**Required work**
When the line containing "James Dean (577, 798)" is found in the data below, copy it and each line after it through the line containing "Lowey Bundy Sichol (73, 2010)", exactly and with no others.
::: Records for this task :::
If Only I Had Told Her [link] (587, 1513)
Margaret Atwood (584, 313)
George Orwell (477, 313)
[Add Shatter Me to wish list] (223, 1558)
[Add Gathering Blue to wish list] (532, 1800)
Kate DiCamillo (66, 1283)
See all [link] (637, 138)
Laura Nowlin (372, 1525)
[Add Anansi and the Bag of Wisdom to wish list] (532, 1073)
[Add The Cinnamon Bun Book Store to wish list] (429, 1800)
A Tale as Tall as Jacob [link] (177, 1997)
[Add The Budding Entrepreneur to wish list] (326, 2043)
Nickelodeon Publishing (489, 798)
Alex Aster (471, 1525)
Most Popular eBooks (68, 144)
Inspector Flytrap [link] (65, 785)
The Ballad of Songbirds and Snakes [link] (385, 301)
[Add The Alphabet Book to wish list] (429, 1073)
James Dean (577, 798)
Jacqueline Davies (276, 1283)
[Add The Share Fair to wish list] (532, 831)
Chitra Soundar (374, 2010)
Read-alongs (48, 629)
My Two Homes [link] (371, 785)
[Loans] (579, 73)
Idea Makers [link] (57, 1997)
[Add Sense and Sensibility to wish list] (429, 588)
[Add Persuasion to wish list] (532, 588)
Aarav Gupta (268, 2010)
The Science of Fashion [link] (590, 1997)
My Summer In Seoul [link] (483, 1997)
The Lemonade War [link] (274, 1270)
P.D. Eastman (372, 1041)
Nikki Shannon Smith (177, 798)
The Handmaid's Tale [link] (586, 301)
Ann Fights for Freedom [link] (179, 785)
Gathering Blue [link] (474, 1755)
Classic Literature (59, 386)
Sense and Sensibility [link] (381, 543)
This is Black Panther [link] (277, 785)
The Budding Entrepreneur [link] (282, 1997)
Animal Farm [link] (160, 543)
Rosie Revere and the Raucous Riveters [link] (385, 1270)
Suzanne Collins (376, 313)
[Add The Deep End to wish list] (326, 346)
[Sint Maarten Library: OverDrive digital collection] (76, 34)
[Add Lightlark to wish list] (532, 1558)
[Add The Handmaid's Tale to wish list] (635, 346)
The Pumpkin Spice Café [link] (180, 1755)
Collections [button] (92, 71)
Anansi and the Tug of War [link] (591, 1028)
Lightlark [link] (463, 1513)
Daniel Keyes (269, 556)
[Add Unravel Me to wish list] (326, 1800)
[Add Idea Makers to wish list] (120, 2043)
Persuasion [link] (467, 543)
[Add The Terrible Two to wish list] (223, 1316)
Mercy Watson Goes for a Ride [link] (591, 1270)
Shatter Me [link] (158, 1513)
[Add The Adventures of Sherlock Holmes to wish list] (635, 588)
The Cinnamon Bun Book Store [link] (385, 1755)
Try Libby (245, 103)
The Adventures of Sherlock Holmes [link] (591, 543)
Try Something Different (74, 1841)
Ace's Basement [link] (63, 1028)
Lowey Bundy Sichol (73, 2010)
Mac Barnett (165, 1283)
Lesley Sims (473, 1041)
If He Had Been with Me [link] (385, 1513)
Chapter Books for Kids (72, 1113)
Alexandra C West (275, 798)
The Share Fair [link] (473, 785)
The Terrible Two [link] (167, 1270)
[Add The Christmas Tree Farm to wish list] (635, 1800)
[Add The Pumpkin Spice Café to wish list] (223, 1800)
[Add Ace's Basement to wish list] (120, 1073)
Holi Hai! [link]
:::
**Reply**
James Dean (577, 798)
Jacqueline Davies (276, 1283)
[Add The Share Fair to wish list] (532, 831)
Chitra Soundar (374, 2010)
Read-alongs (48, 629)
My Two Homes [link] (371, 785)
[Loans] (579, 73)
Idea Makers [link] (57, 1997)
[Add Sense and Sensibility to wish list] (429, 588)
[Add Persuasion to wish list] (532, 588)
Aarav Gupta (268, 2010)
The Science of Fashion [link] (590, 1997)
My Summer In Seoul [link] (483, 1997)
The Lemonade War [link] (274, 1270)
P.D. Eastman (372, 1041)
Nikki Shannon Smith (177, 798)
The Handmaid's Tale [link] (586, 301)
Ann Fights for Freedom [link] (179, 785)
Gathering Blue [link] (474, 1755)
Classic Literature (59, 386)
Sense and Sensibility [link] (381, 543)
This is Black Panther [link] (277, 785)
The Budding Entrepreneur [link] (282, 1997)
Animal Farm [link] (160, 543)
Rosie Revere and the Raucous Riveters [link] (385, 1270)
Suzanne Collins (376, 313)
[Add The Deep End to wish list] (326, 346)
[Sint Maarten Library: OverDrive digital collection] (76, 34)
[Add Lightlark to wish list] (532, 1558)
[Add The Handmaid's Tale to wish list] (635, 346)
The Pumpkin Spice Café [link] (180, 1755)
Collections [button] (92, 71)
Anansi and the Tug of War [link] (591, 1028)
Lightlark [link] (463, 1513)
Daniel Keyes (269, 556)
[Add Unravel Me to wish list] (326, 1800)
[Add Idea Makers to wish list] (120, 2043)
Persuasion [link] (467, 543)
[Add The Terrible Two to wish list] (223, 1316)
Mercy Watson Goes for a Ride [link] (591, 1270)
Shatter Me [link] (158, 1513)
[Add The Adventures of Sherlock Holmes to wish list] (635, 588)
The Cinnamon Bun Book Store [link] (385, 1755)
Try Libby (245, 103)
The Adventures of Sherlock Holmes [link] (591, 543)
Try Something Different (74, 1841)
Ace's Basement [link] (63, 1028)
Lowey Bundy Sichol (73, 2010)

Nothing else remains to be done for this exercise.